• [DATA LISTING]
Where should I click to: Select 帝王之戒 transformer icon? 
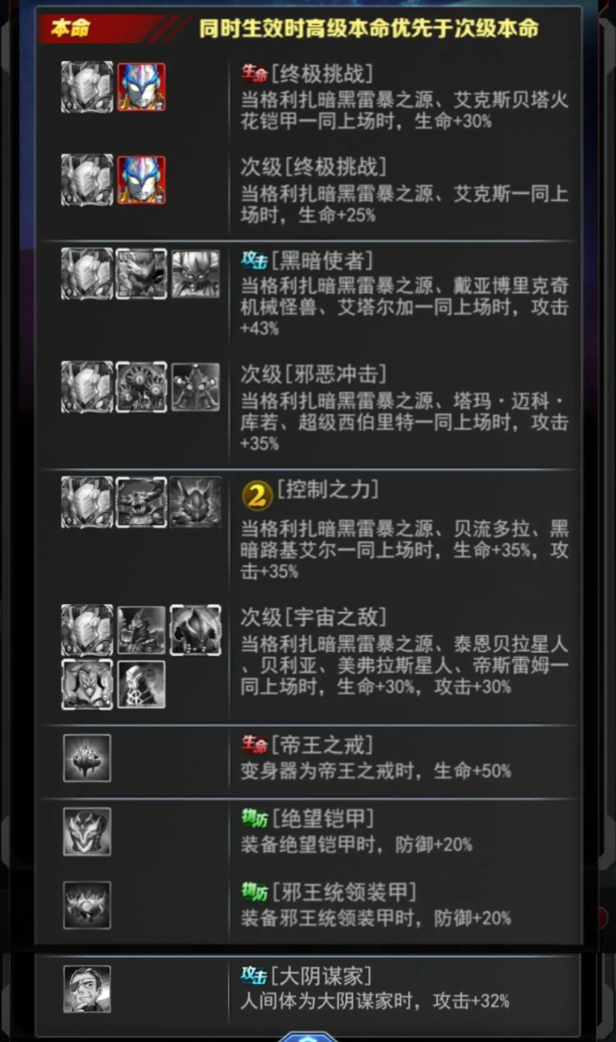(x=87, y=758)
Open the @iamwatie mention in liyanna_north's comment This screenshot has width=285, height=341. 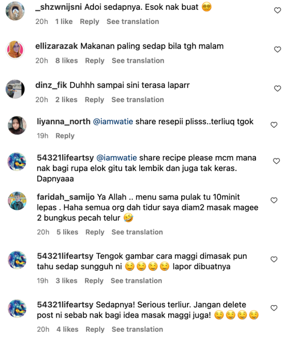click(113, 121)

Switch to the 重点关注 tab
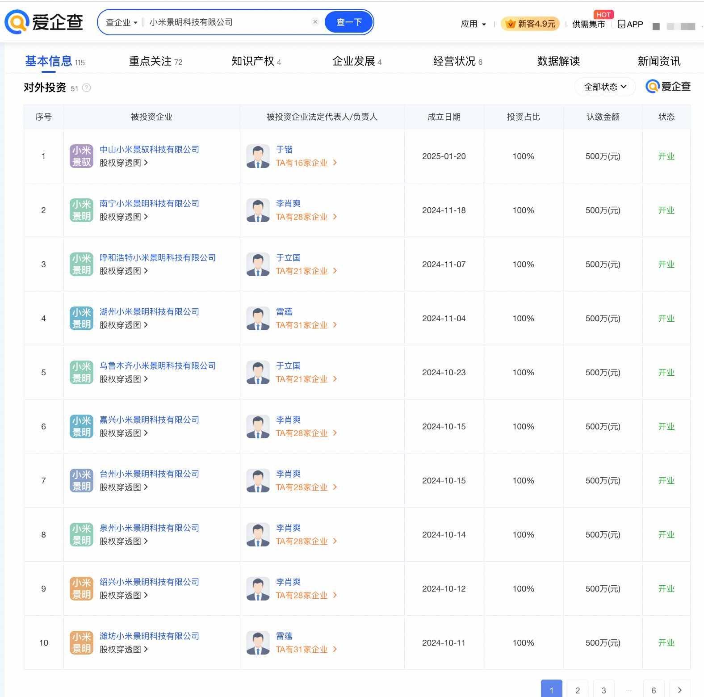click(155, 61)
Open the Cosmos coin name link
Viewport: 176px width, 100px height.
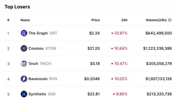tap(36, 48)
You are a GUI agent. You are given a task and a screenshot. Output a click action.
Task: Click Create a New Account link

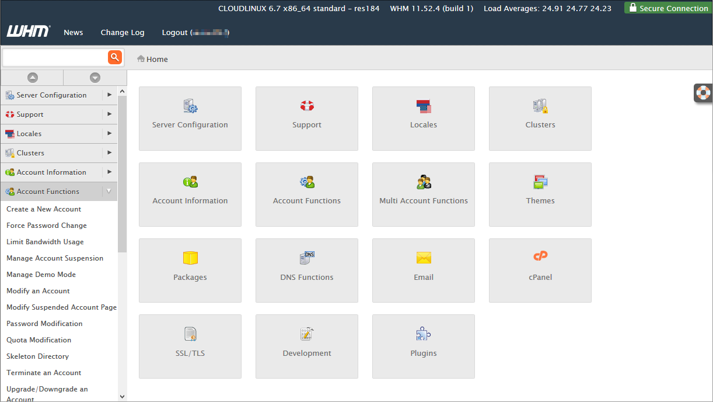coord(44,209)
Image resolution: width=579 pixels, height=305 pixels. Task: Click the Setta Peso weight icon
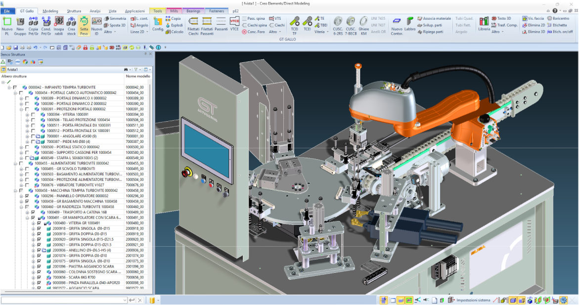click(84, 21)
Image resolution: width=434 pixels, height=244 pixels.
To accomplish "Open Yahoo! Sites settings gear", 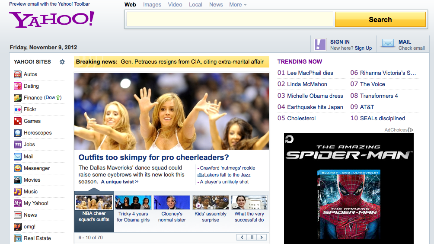I will coord(62,62).
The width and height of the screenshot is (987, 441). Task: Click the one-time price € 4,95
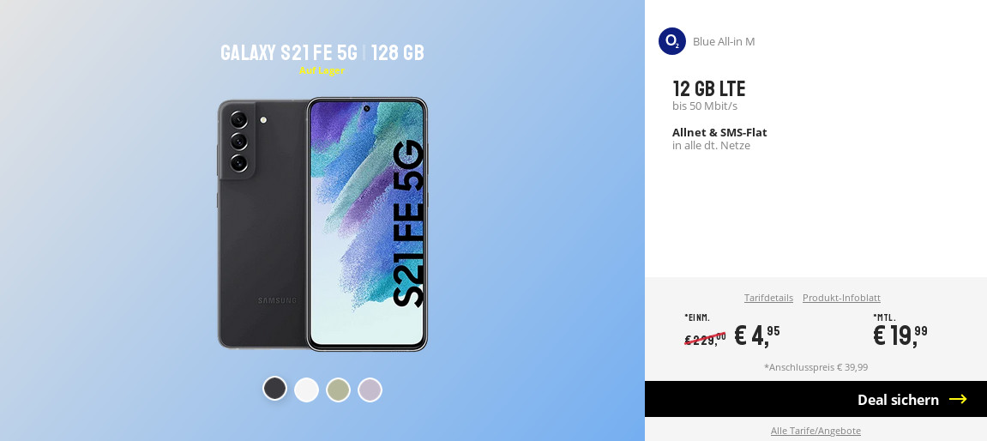(x=757, y=335)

• [EXERCISE DESCRIPTION]
In the data above, take the line with "Open the Cosmos coin name link", the line with "Image resolution: width=434", and every line between, and set them down exactly without pictures.

• [ANSWER BELOW]
Open the Cosmos coin name link
Viewport: 176px width, 100px height.
tap(36, 48)
You are a GUI agent. You are given a task and a screenshot. Output a click action.
Task: Click Create a New Account link

coord(44,209)
Image resolution: width=579 pixels, height=305 pixels. Task: Click the Setta Peso weight icon
click(84, 21)
Image resolution: width=434 pixels, height=244 pixels.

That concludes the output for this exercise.